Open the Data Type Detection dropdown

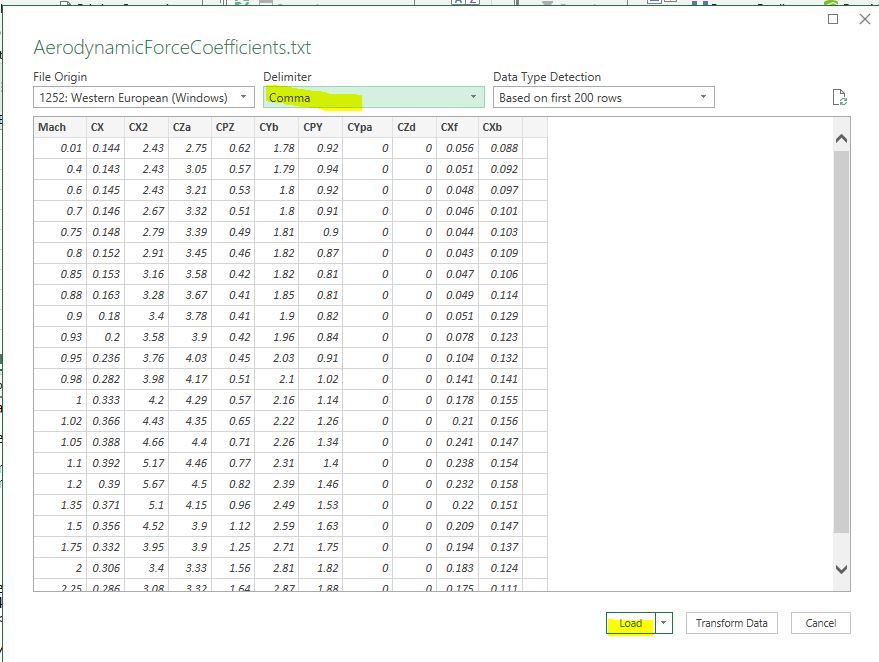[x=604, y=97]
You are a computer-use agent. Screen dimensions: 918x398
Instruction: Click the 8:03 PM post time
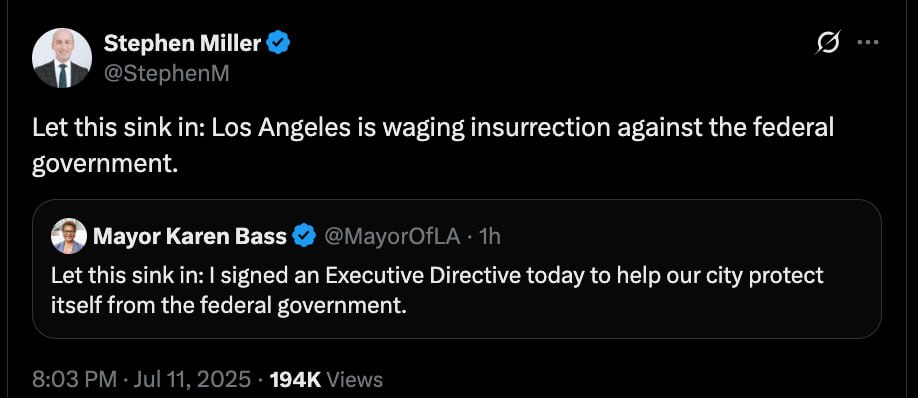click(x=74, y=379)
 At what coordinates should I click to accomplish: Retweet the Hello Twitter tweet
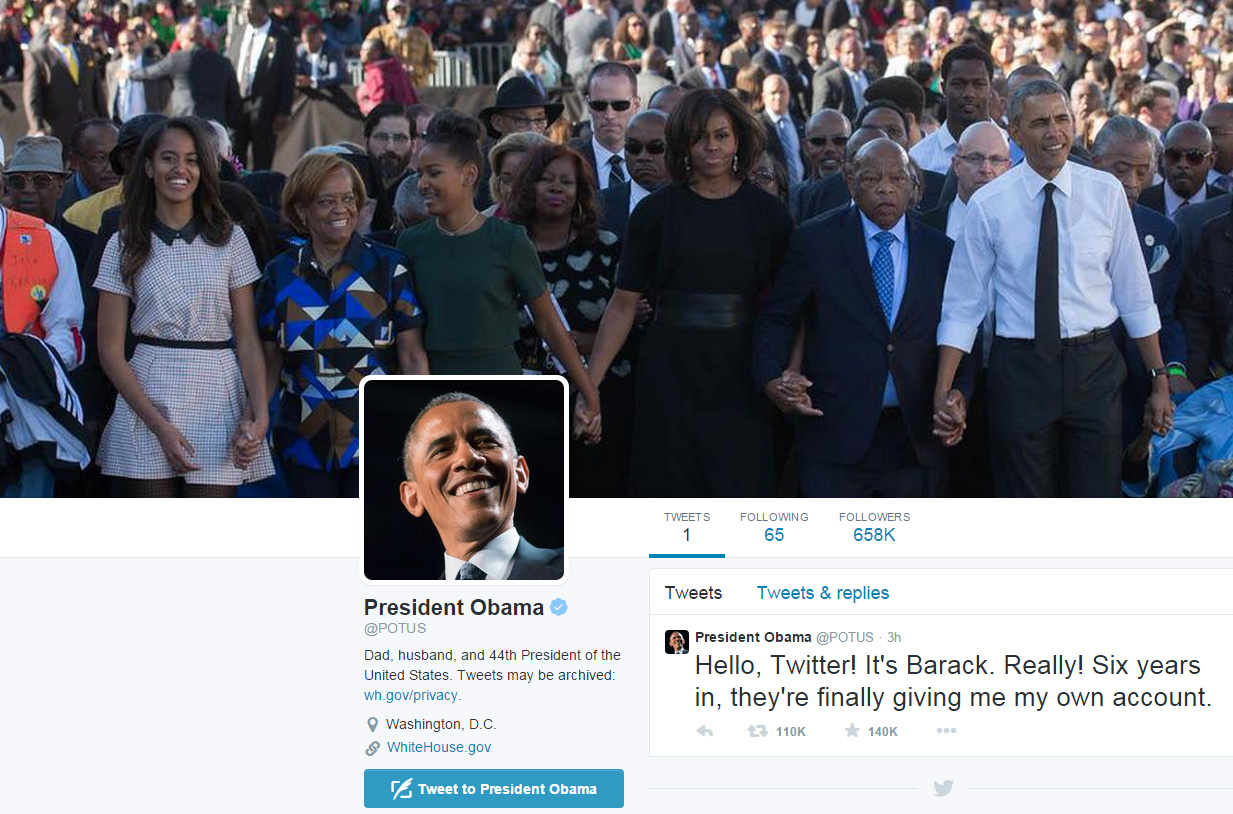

________________________

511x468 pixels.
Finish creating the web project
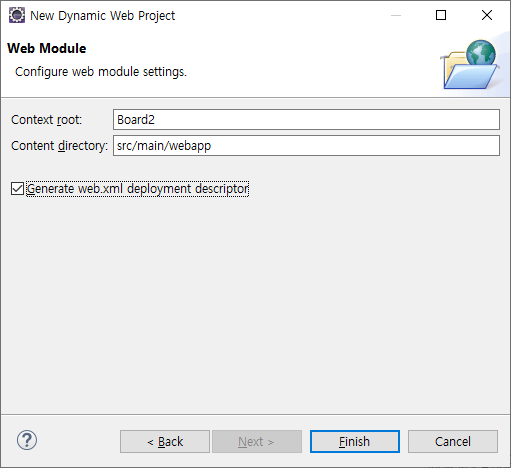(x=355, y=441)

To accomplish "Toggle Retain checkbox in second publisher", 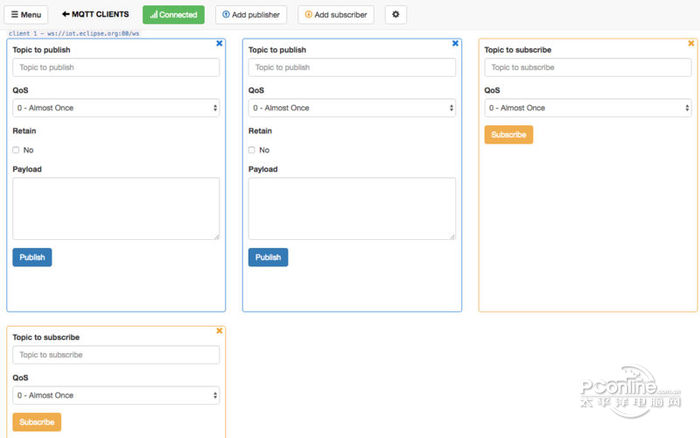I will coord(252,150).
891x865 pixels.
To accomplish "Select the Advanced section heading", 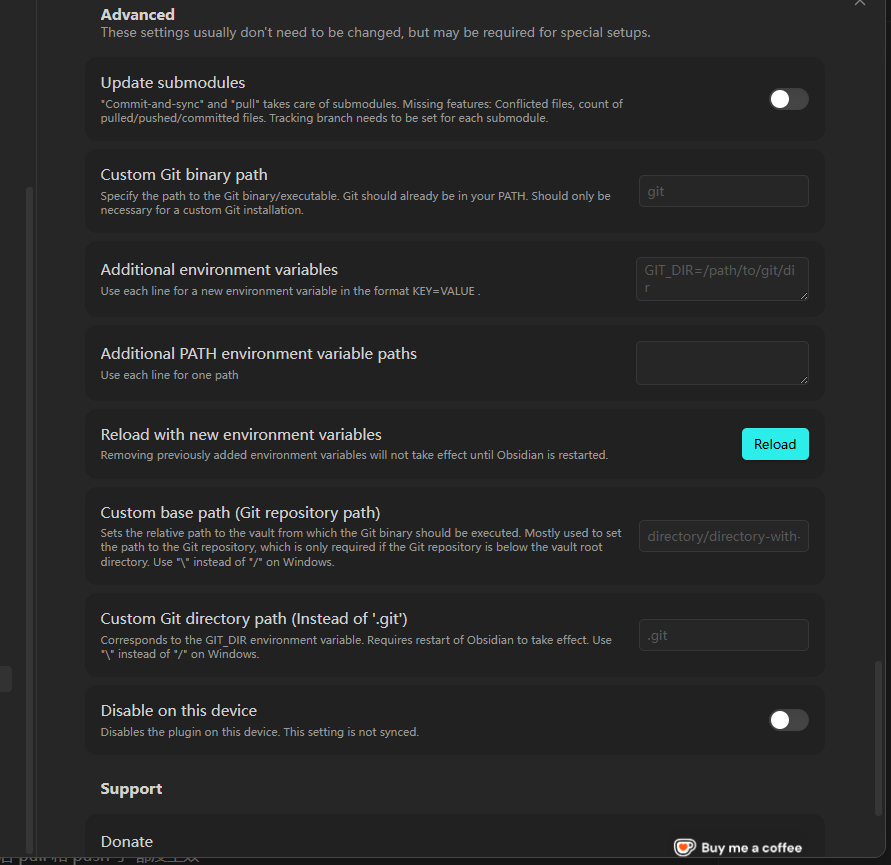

________________________

__Problem requirements__: What is wanted is an exact copy of the lines above from the one containing "You are a computer-use" through the one containing "At what coordinates", with no pictures in it.

__Result of this exercise__:
You are a computer-use agent. Screen dimensions: 918x398
Instruction: Click the 8:03 PM post time
click(x=74, y=379)
 At what coordinates should I click to accomplish: Retweet the Hello Twitter tweet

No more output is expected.